Words can't save Butch Jones. Quite the opposite.
Tuesday, October 17, 2017
Butch Jones attracts a great deal of criticism — often for good reason, between the shortcomings of his football team and his personal penchant for making up phrases.
There comes a point, however, where all of it stops being funny, and it begins to feel like attending someone’s wake.
Monday proved to be yet another example of this, partly due to a slightly out-of-context quote. A tweet went viral suggesting that Jones said Tennessee did everything to win last Saturday’s game against South Carolina except score touchdowns. Which feels an awful lot like saying, hey, Butch Jones has done everything he’s needed to do in Knoxville to keep his job … except win enough football games.
Here’s the full quote from Monday’s news conference, which isn’t quite as bad as it seemed, by the way:
“I thought we did all the things it takes to play winning football, except one element, and we spoke about it after the game. And that’s score touchdowns in the red zone. We had to kick field goals.”
The thing is, when you're a college football coach whose fate essentially has been sealed, you don’t get the benefit of context. Hot-seat coaches get picked apart, word by word, questionable play-call by questionable play-call. And with Jones, you could easily make the case that he shouldn’t even still be coaching at this point, with either the Georgia blowout or the South Carolina debacle as all the evidence you’d need.
(Though it does seem particularly cruel to make him coachn Saturday against Alabama.)

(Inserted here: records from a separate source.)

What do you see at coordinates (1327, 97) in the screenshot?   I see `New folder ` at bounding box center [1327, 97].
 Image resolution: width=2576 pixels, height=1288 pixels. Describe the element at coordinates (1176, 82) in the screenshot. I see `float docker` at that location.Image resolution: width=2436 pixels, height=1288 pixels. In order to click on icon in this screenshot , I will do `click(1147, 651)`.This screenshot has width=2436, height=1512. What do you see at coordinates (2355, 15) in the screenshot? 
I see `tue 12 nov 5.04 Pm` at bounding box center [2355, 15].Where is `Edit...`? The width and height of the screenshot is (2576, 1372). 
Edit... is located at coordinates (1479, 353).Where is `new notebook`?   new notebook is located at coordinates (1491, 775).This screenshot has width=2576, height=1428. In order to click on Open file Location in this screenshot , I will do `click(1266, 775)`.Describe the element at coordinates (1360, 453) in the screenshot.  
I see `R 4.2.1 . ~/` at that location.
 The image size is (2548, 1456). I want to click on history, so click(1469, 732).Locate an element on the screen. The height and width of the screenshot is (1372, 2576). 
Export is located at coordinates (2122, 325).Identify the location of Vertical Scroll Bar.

Still, no matter how much you remind yourself these coaches are paid millions of dollars to shine bright or fail spectacularly in the public eye, it’s not necessarily easy to watch someone flail like this.
The most painful and vivid example I’ve personally witnessed was attending Michigan’s season-ending banquet in 2010 and seeing Rich Rodriguez, fighting tears, try to lead his players in singing Josh Groban’s “You Raise Me Up.” The whole thing was uncomfortable — I still have the audio file — and reeked of the desperation one only feels when he knows his grip on his job has slipped away.
Rodriguez could have been cut loose (mercifully in this situation) after the lopsided loss to Ohio State that year or at any point in the month lead-up to a bowl game the Wolverines would lose, badly, to Mississippi State. But instead of letting him go, Michigan let him dangle for weeks and months. His words were parsed like Jones’s are now; Rodriguez’s actions grew increasingly desperate, a point Jones has reached, too. (See: the trash can.)
It’s not clear how much longer Jones has; it’s past the season’s midway point now, so perhaps he’ll just finish it out. But it will just keep getting more and more awkward as Tennessee prolongs what now feels like a public execution.